7. Security of information
We will only provide access to data on you to those of our employees who need such access in order to carry out any necessary processing. We have taken appropriate steps to ensure the security of data, whether it is stored in computer systems, paper files or other storage media. We expect the same high standards of security and confidentiality of any agents or sub-contractors we employ to process data for us.

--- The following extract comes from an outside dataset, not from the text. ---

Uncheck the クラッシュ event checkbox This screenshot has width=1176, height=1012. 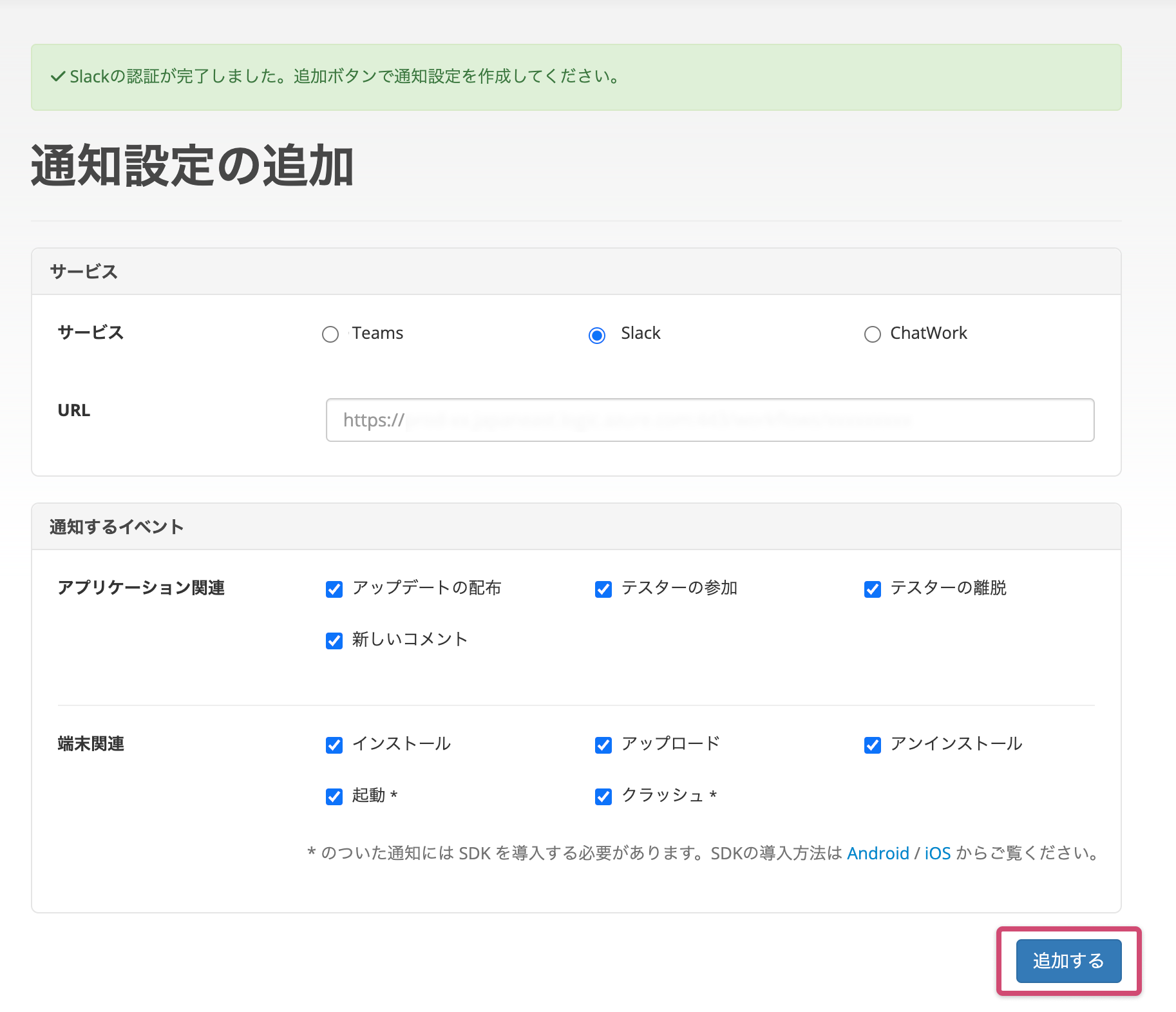[603, 797]
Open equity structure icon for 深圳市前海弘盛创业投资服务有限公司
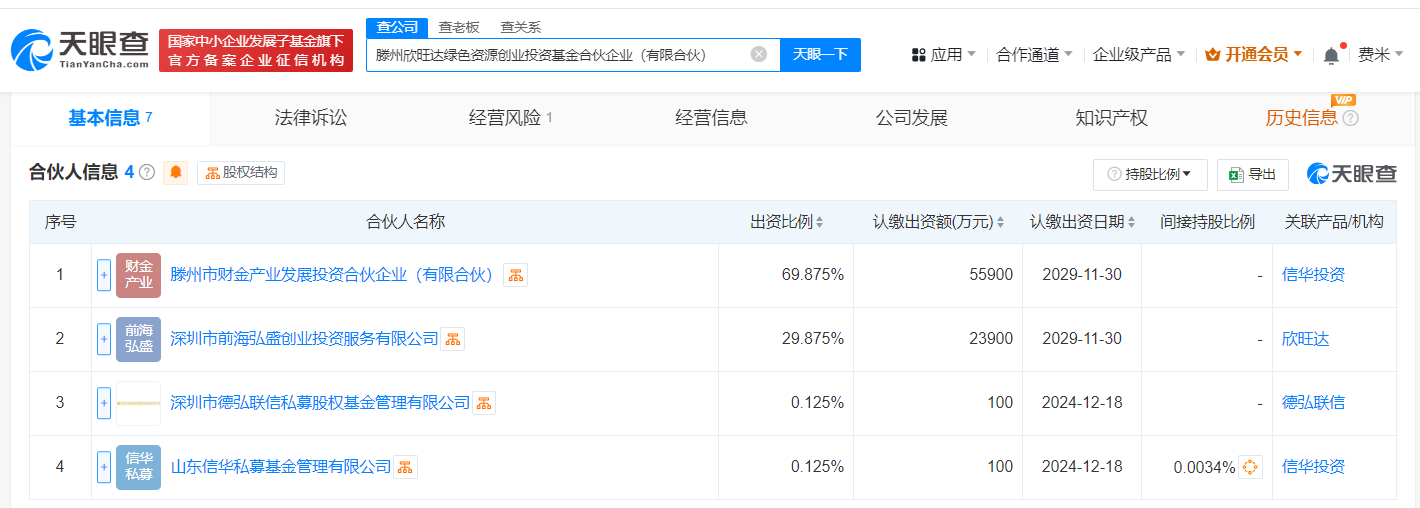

8. Transfer of information outside the EEA
Data on you may, on occasion, be transferred to any other company or companies within the named companies, data processing agencies (“processors”) or third parties, outside the EU or the EEA for analysis, technical processing or other legitimate purposes. The countries where such other facilities or companies are situated may have no data protection legislation, or laws which are less rigorous than the legislation introduced by the Member States of the EU and the EEA. In such cases, we will ensure that your rights with regards to any such processing and your data will still be adequately protected.
Within the Group of Companies as named we have agreed world-wide acceptance of the European standards with regard to the processing of personal data from all our European companies. If we transfer your data to agencies or third parties outside the EEA, we require similar, binding contractual undertakings, and we monitor compliance. Our partners have agreed to adopt equivalent measures.

9. Direct marketing
We, or any other company or companies or third parties authorised by us, may market to you directly through any media to keep you informed. We also agree that any company or companies as named above may market their services, through transfer of information, if it is considered the service offer may be of interest to you (unless you write to us asking us to exclude you from marketing material, or update information, in this respect you or your company should telephone, fax or e-mail us to this effect. (If you use more than one e-mail address to communicate with us, please notify us of each e-mail account you use.) We, or any other company, companies or third parties authorised by us, will always act according to your wishes and preferences.

10. Internet
When you use any of our associated companies web sites we are committed to protecting your privacy in the following ways:
• When you use a Web site, we may monitor customer traffic patterns and site usage to help us develop its design and layout.
• When you use a Web site, we may also use the data we collect occasionally to notify you about important functionality changes to it, and to notify you of new products or services, and special offers we think you’ll find valuable and of interest.
• When you use one of our Web sites, we may provide aggregate statistics about customers entering into transactions on-line, sales, traffic patterns and related Web-site information to reputable third parties, but these statistics will include no personally identifying data.

11. Records
• We may maintain records relating to your use of any of our companies or partners Web sites for information and transactional purposes on-line (including information about you provided by yourself or by third parties). We shall be entitled to process this data for the purpose of providing your requirements and requests and also to keep you informed; (unless you write to us asking us to exclude you, by letter, fax, email or alternatively telephone.
• We will always seek your consent before disclosing data relating to you for the making of offers by third parties by informing you of an intention to process your data for such purposes, and offering you a possibility to opt out of such use of your data, in a form or document returned to us.
If at any time you feel that any associated company has not adhered to these principles, please either notify us in writing or by telephone, fax or e-mail and we will use all commercially reasonable efforts to determine and correct the problem promptly.